> **Brief A**
Please write out the passage of the insurance complaint starting with "Cost is too" and going on through "or a mammogram.".
> **Brief B**
Name each medical test that the insurance complaint says the writer cannot afford to go in for.
> **Brief C**
Answer these questions from the insurance complaint:
(i) How old is the writer's husband?
(ii) What did BC/BS classify the cortisone shot as?
(iii) By about how much have the premiums gone up in 2 years?

> **Passage**
■ ■ ■ ■ ■

Cost is too high for too little Health
My husband and I have been self-insured for over 2 years now. The premiums have gone up about 90% in 2 years. I am 45 and he is 55. I am paying over $1000 PER MONTH for a policy that has a $3000 PER PERSON deductible. The coverage is only 70/30% after that. The out of pocket maximum is an additional $3000. So this basically means that I have to fork out over $12,000 a year in premiums alone, PLUS an additional $3000 for each of us before the first red cent is covered by Blue Cross and Blue Shield of Texas. This is basically just "catastrophic" insurance. But with this economy and our income situation, I cannot afford to go in for a stress test or a colonoscopy or a mammogram.
My husband had tendonitis in his elbow. We called the doctor's office AND Blue Cross to make sure that any x-rays and treatment in the doctor's office would be covered under the office visit co-pay. So he received a cortisone shot in his elbow to relieve the pain. Then BC/BS decided to classify that as "surgery" and apply the entire cost of this towards the deductible calling it a surgical procedure. Now everyone knows that a shot is not "surgery". They don't call flu shots "surgery". They said, well, the cortisone shot has to go into a very specific place. Yeah, and flu shots must not go into an artery either! This is absurd!

■ ■ ■ ■ ■

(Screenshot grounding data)
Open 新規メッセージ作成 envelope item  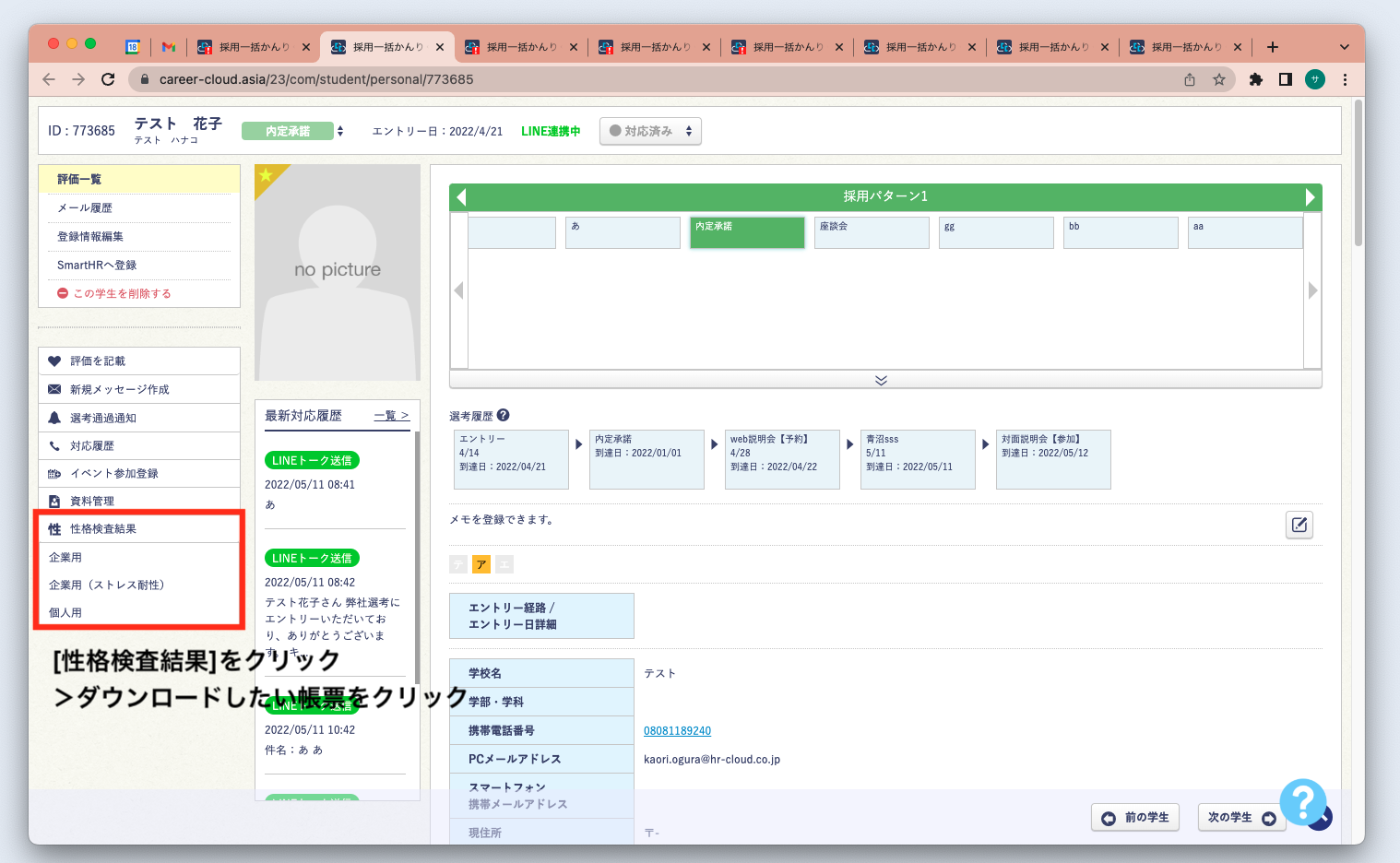119,390

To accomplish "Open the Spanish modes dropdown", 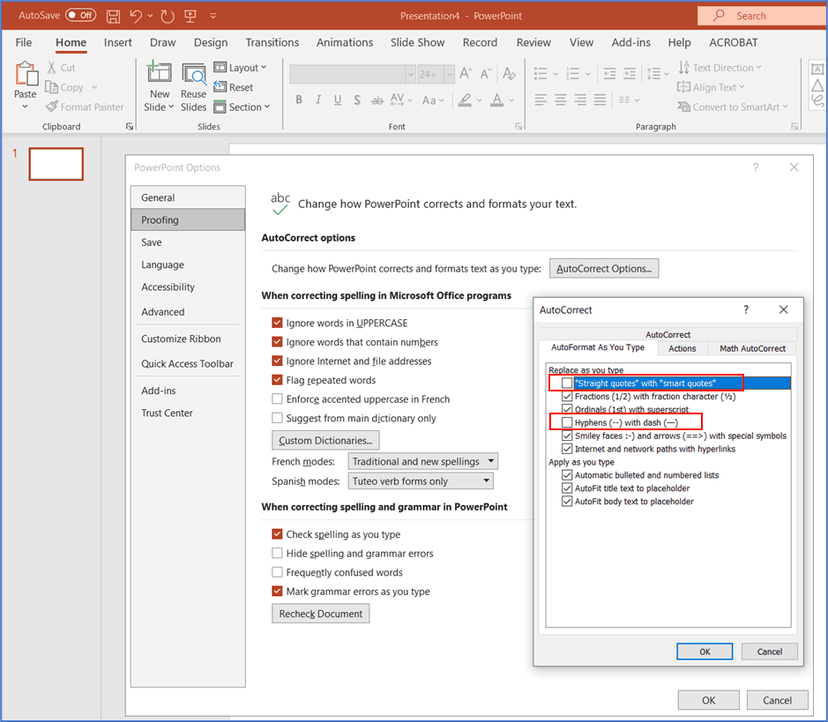I will pos(420,481).
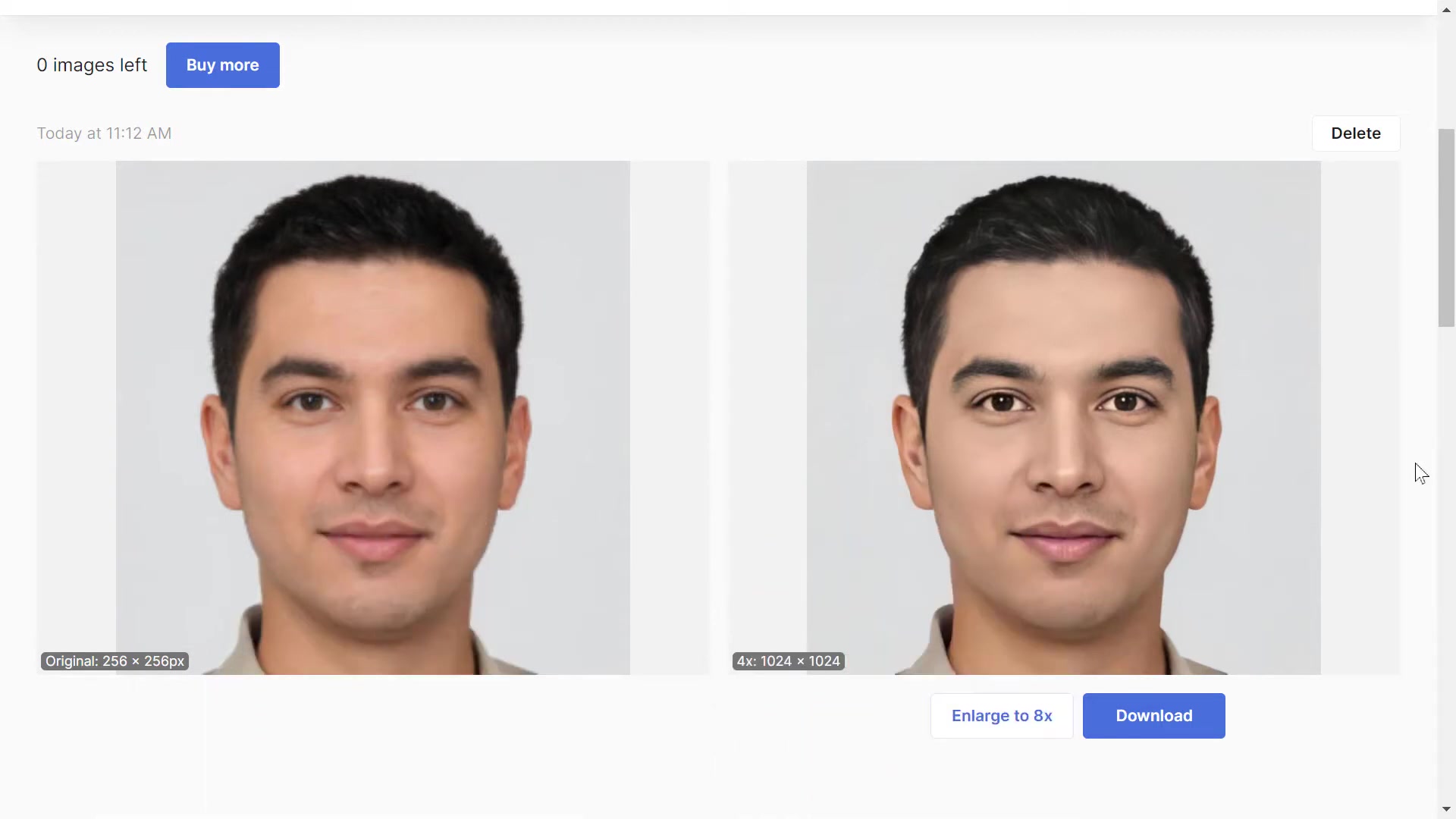
Task: Click gray padding right of original photo
Action: coord(670,418)
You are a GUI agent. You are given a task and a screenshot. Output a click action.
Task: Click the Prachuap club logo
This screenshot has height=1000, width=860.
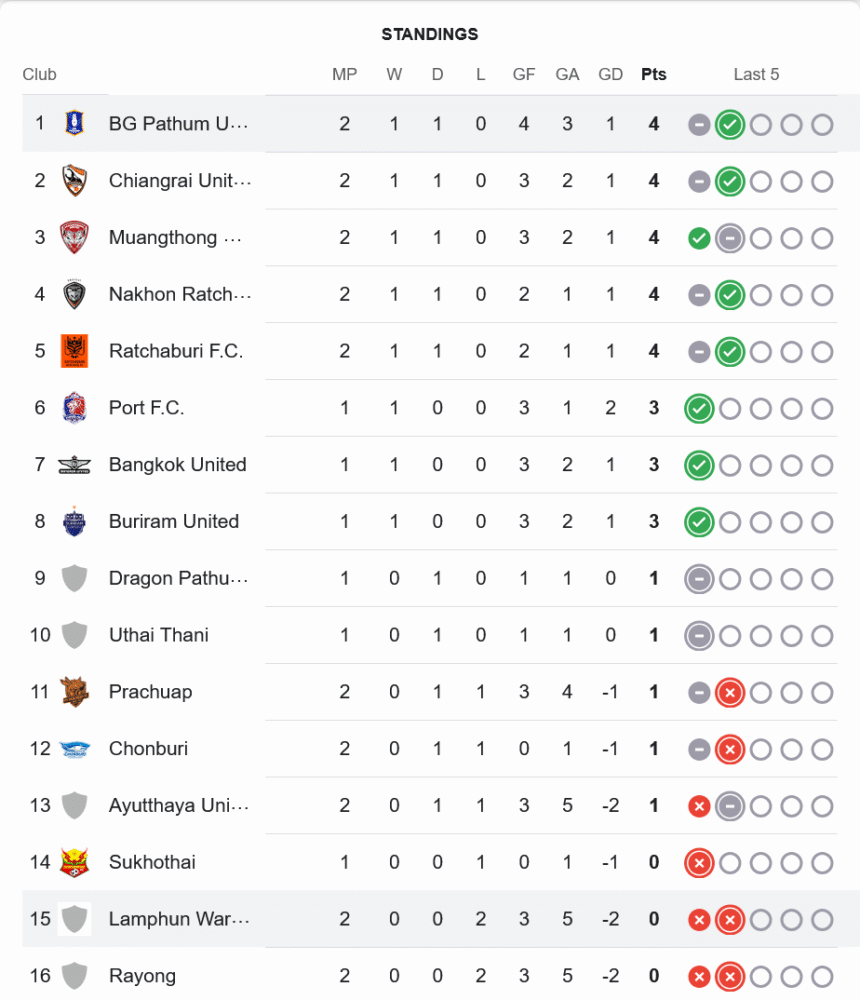point(74,692)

■ ■ ■ ■ ■

> **Task solution A**
Cost is too high for too little Health
My husband and I have been self-insured for over 2 years now. The premiums have gone up about 90% in 2 years. I am 45 and he is 55. I am paying over $1000 PER MONTH for a policy that has a $3000 PER PERSON deductible. The coverage is only 70/30% after that. The out of pocket maximum is an additional $3000. So this basically means that I have to fork out over $12,000 a year in premiums alone, PLUS an additional $3000 for each of us before the first red cent is covered by Blue Cross and Blue Shield of Texas. This is basically just "catastrophic" insurance. But with this economy and our income situation, I cannot afford to go in for a stress test or a colonoscopy or a mammogram.

> **Task solution B**
stress test
colonoscopy
mammogram

> **Task solution C**
(i) 55
(ii) Surgery (a surgical procedure)
(iii) About 90%